= WORKING DATA =
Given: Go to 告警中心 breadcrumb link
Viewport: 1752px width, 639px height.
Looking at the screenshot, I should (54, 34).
==
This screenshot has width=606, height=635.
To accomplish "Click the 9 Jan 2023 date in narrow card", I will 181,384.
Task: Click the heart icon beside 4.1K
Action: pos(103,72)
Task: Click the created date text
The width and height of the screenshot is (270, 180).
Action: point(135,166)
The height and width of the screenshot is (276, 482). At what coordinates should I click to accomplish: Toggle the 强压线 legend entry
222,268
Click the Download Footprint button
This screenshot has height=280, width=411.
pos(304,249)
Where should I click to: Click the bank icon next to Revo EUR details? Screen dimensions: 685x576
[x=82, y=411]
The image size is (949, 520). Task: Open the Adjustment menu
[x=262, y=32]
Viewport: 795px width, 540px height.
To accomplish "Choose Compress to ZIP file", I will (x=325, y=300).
---
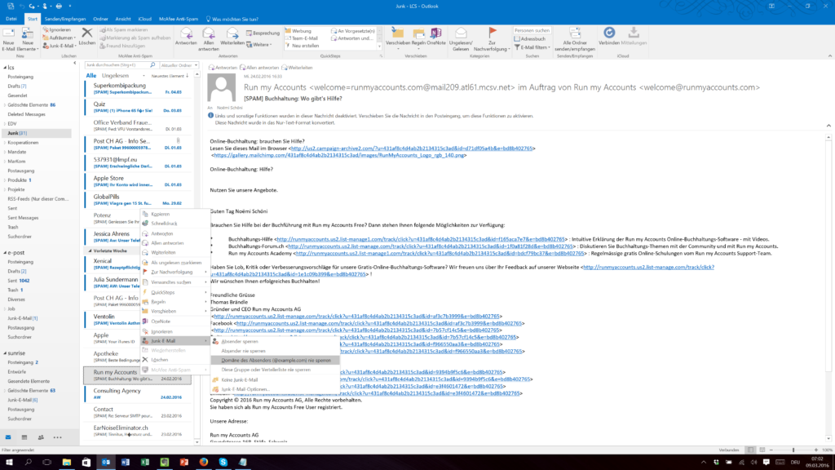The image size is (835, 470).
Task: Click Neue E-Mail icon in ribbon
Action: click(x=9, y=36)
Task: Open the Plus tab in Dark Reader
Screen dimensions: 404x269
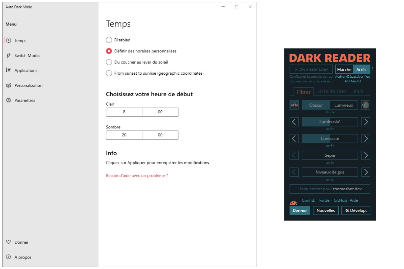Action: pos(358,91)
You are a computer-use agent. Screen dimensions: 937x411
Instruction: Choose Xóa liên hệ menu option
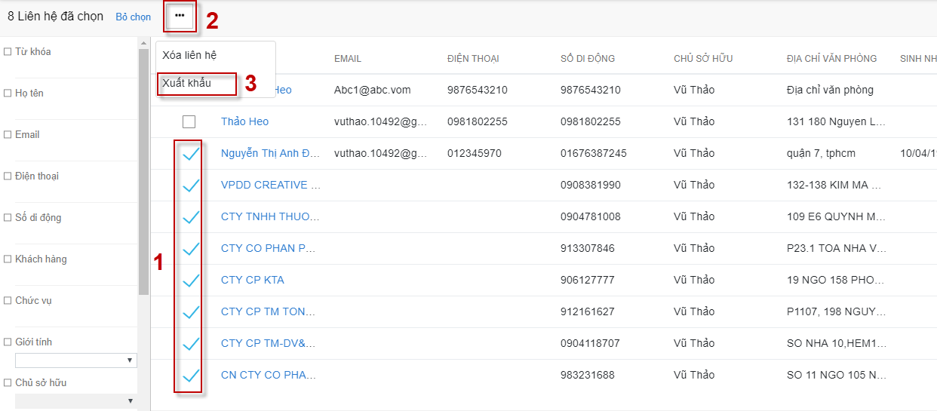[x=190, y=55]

= YOUR ASSIGNMENT =
Copy the lines above exactly. Start with the line containing "This screenshot has width=606, height=635.", end with the line containing "Click the Download Footprint button", and include both.

= SOLUTION FOR THIS TASK =
This screenshot has width=606, height=635.
To accomplish "Click the 9 Jan 2023 date in narrow card", I will 181,384.
Task: Click the heart icon beside 4.1K
Action: pos(103,72)
Task: Click the created date text
The width and height of the screenshot is (270, 180).
Action: point(135,166)
The height and width of the screenshot is (276, 482). At what coordinates should I click to accomplish: Toggle the 强压线 legend entry
222,268
Click the Download Footprint button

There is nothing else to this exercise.